Professional Development Work Psychology
2 min read

Impostor Syndrome Operates on Pattern Recognition

Why capable people feel like frauds

Written by Leonora Visk
Impostor Syndrome Operates on Pattern Recognition

You think impostor syndrome means you lack confidence. That if you just believed in yourself more, the feeling would disappear. But the mechanism is different and more specific than that.

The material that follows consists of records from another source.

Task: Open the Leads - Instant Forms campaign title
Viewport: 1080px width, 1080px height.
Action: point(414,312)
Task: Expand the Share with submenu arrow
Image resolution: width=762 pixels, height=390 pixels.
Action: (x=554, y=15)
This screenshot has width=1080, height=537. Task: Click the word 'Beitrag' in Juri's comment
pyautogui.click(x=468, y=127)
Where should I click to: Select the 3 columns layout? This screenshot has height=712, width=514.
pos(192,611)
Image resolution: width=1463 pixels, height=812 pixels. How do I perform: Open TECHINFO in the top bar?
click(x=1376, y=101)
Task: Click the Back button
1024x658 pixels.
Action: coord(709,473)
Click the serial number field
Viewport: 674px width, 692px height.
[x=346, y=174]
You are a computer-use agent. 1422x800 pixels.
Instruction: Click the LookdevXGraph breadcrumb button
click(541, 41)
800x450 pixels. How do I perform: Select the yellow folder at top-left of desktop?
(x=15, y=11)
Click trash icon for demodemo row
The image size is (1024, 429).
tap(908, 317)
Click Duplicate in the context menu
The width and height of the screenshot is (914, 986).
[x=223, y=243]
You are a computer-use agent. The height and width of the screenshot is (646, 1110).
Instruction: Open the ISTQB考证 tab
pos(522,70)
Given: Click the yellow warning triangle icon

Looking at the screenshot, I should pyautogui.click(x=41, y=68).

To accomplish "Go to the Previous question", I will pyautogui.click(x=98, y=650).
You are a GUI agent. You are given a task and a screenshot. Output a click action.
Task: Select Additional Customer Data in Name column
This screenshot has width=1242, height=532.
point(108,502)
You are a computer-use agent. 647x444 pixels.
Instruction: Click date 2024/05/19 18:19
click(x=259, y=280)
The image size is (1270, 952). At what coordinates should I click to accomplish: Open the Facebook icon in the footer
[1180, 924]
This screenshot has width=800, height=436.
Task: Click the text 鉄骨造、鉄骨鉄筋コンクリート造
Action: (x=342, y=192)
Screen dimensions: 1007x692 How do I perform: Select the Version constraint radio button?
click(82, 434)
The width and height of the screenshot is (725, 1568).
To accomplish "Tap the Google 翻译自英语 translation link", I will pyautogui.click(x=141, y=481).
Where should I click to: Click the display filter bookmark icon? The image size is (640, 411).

Impostor syndrome happens when your brain attributes successes to external factors and failures to internal factors. You get promoted and think it was luck or timing. You make a mistake and think it reveals your true incompetence. This attribution pattern creates a loop where no amount of achievement updates your self-assessment.

The competence paradox

Research shows that impostor syndrome is most common among high achievers, not struggling performers. When you know enough to recognize how much you do not know, you feel less certain. Someone with surface-level knowledge often feels more confident because they cannot see the complexity.

This shows up in specific situations. You prepare 8 hours for a 1-hour presentation while colleagues prepare 2 hours, then you attribute your success to over-preparation rather than skill. You receive positive feedback and immediately think about the one thing you could have done better.

What interrupts the pattern

The solution is not positive thinking. It is changing how you interpret evidence. When something goes well, practice identifying which specific actions you took that contributed to the outcome. When you receive critical feedback, separate the fixable behavior from your worth as a professional.

Track your wins in concrete terms. Not I did a good job but I identified the data error that saved the client 18,000 dollars. This trains your brain to recognize your actual contribution instead of dismissing it as circumstance.